All this is described, with my testing patch, in Bug #115988: Too Much Disk Read on Startup, penalizing deployments with many tables (1M+). You can also check and comment / review the matching Contrib Fake PR in my fork on GitHub.
The tests I did with EBS volumes of type gp3 did not lead to a significant improvement in startup time. I am guessing that reading 4 or 32 kilobytes from an EBS volume has a very similar cost (latency and IOPS), which explains that I was not able to see significant speedup. If I looked closer, I might see less CPU consumption, but I did not take time to do these tests (if someone wants to document this, I can help).
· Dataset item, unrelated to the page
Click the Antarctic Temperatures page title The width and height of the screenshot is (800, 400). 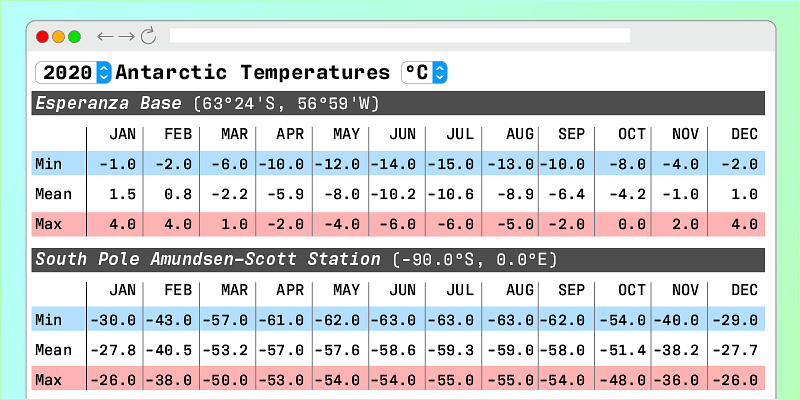coord(253,73)
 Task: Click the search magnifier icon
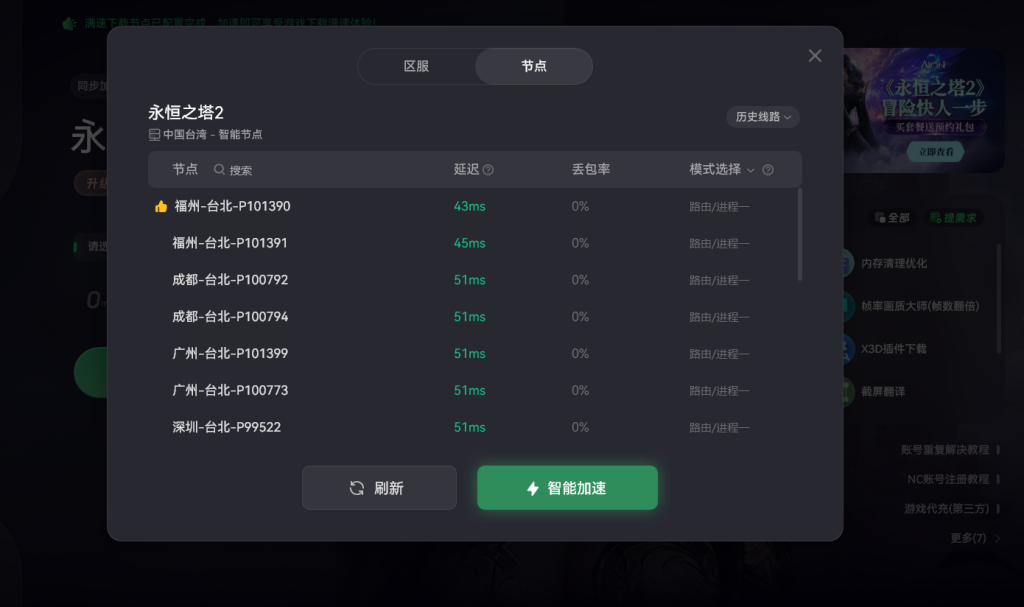pyautogui.click(x=219, y=170)
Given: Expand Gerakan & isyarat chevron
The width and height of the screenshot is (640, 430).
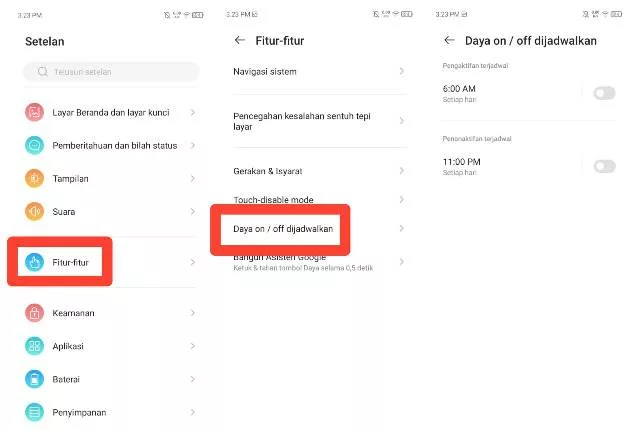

But there is more to say about MySQL Startup with EBS volumes, and this will be in another post where I need to dive into the full "system" behavior of InnoDB Tablespace Duplicate Check.
In addition to describing Duplicate Check in more detail, I have bug reports to open and things to write about the following subject of the MySQL / InnoDB Startup, and not only about Duplicate Check:
- Logging improvements;
- Resource consumption and regressions;
- Documentation.
And one last thing: the second optimization (reading only 4 bytes instead of a full page) will probably not work on filesystems that have a 16-kilobyte block size. This means that when avoiding the overhead of the InnoDB Double Write Buffer, one will have to pay an overhead on startup. As usual, every optimization has a tradeoff ¯\_(ツ)_/¯.
That is it for today, stay tuned for more content on this subject.
Nice improvement !
ReplyDeleteGood job! BTW - speaking about general optimisation of MySQL startup and shutdown times, we have observed ~2x improvement when changing innodb_numa_interleave from ON to OFF (at least on 8.0.28). I guess it's unrelated with number of tables, but rather BP size. So if by chance you had it ON, you may also measure it with OFF (of course if this setting makes sense in your environment). As we have small number of tables and in your case majority of time is spent due to handling such big number of tables, I guess the results won't be as impressive as ours.
ReplyDeleteInteresting observation about numa interleave. It would be nice to document it, open a bug, and blog about this.
DeleteIn my case, for these tests, the buffer pool is 128 MB, so would probably not help.